How to Derive the Hamiltonian for a Two-Particle Harmonic Oscillator?

[indigojoker]

Two particles are subjected to the same potential $V=\frac{m \omega x^2}{2}$.
Particle one has with position x1 and momentum p1.
Particle two has with position x2 and momentum p2.

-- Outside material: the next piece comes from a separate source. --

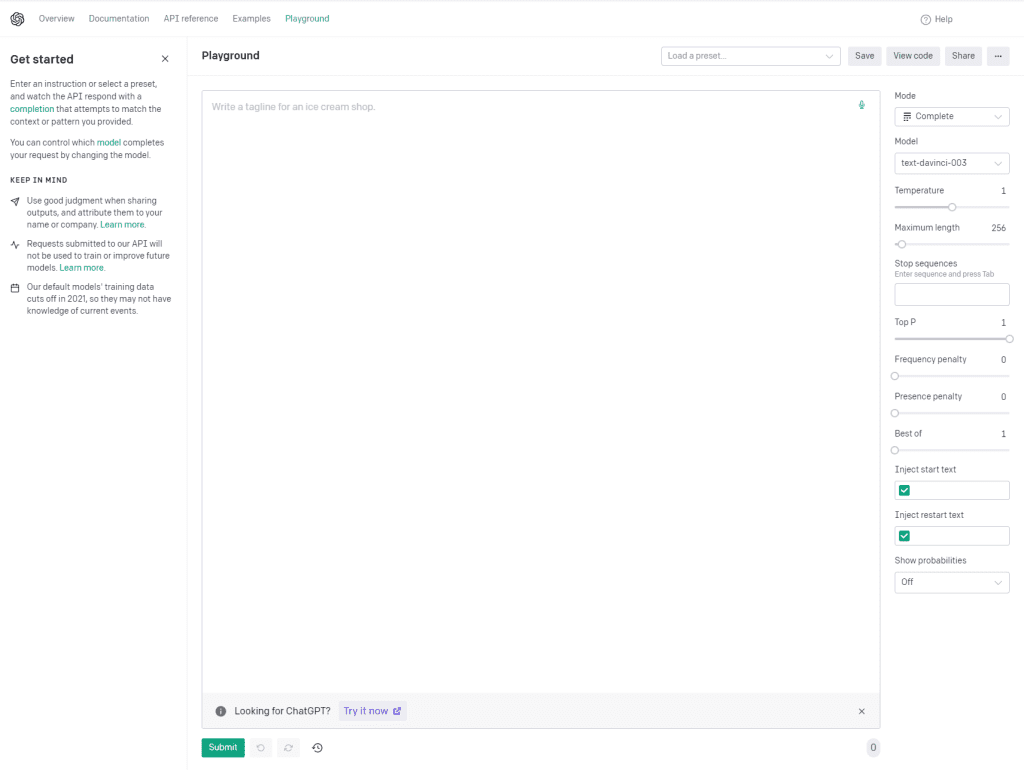The image size is (1024, 770).
Task: Open the history clock icon
Action: click(317, 748)
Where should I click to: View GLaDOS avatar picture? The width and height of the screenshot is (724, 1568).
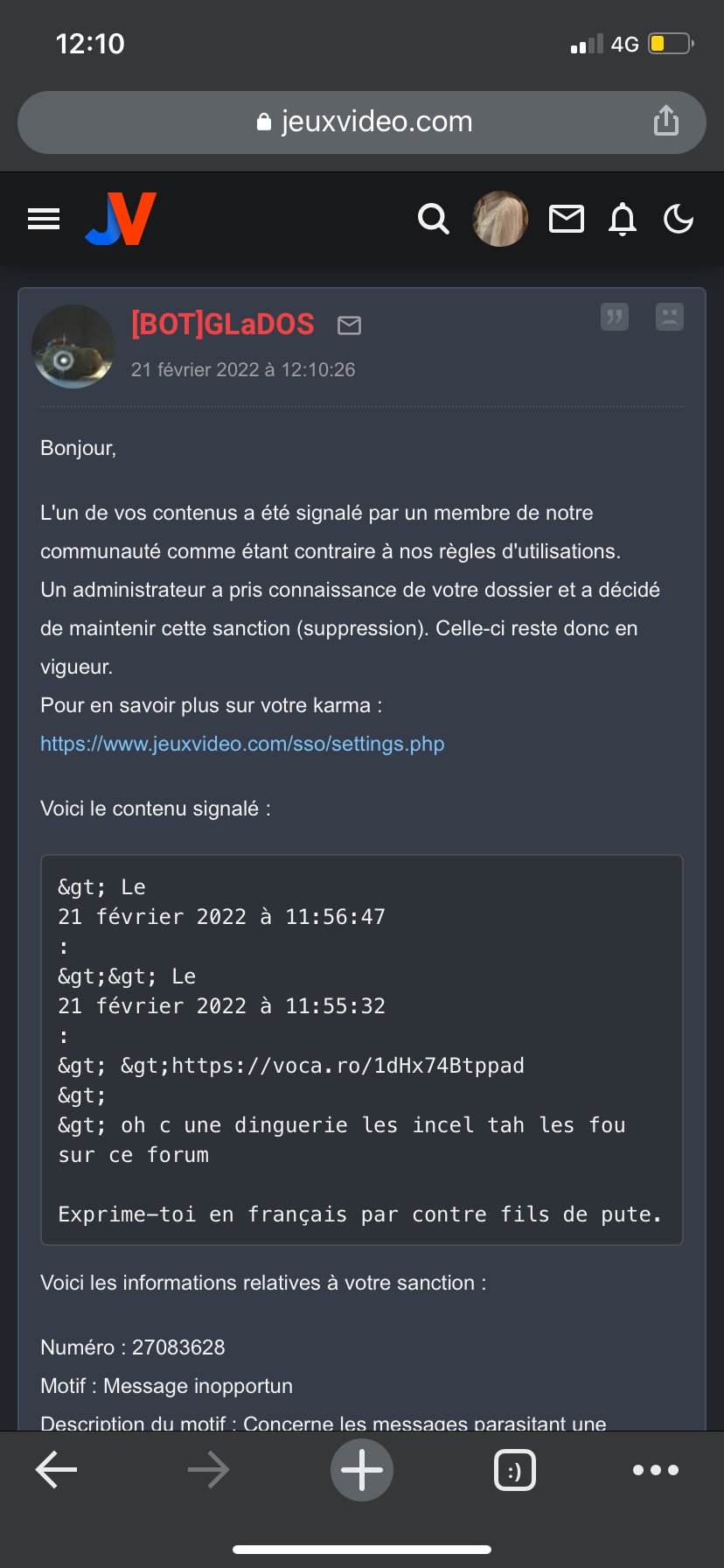[x=73, y=346]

The problem asks how to show that the Hamiltonian is $$H=H_1+H_2$$

I am assuming that it is asking for a way to derive this relation but I'm not sure where to start from?

 

[christianjb]

I may be being pedantic- but it's not possible to say in QM that a particle has position x and momentum p. Is that really how the question is worded?

 

[indigojoker]

this problem isn't unnecessarily a quantum mechanical problem, it's just in a QM book

 

[christianjb]

this problem isn't unnecessarily a quantum mechanical problem, it's just in a QM book

That's a good point.

Well- in any case- write down the total hamiltonian for the system and see if it can be split into two separate hamiltonians.

In the QM case you will need to write psi=psi(x1,x2) and then use a trial product wavefunction psi(x1,x2)=psi(x1)psi(x2)

 

[indigojoker]

Do you mean I should start with the Hamiltonian:
$$H=\frac{p_1^2}{2m}\frac{p_2^2}{2m}+\frac{m \omega^2 x_1^2}{2}\frac{m \omega^2 x_2^2}{2}$$

 

[christianjb]

Yes- except you seem to have missed out the + signs. It's p1^2/2m1 + p2^2/2m2 and
mw^2x1^2/2+mw^2x2^2/2

 

[indigojoker]

then isn't it trivial to show $$H=H_1+H_2$$

 

[christianjb]

then isn't it trivial to show $$H=H_1+H_2$$

Pretty much. What's interesting though is that you can show that if you make the trial substitution psi(x1,x2)=psi(x1)psi(x2) that the total Hamiltonian separates nicely into two separate equations.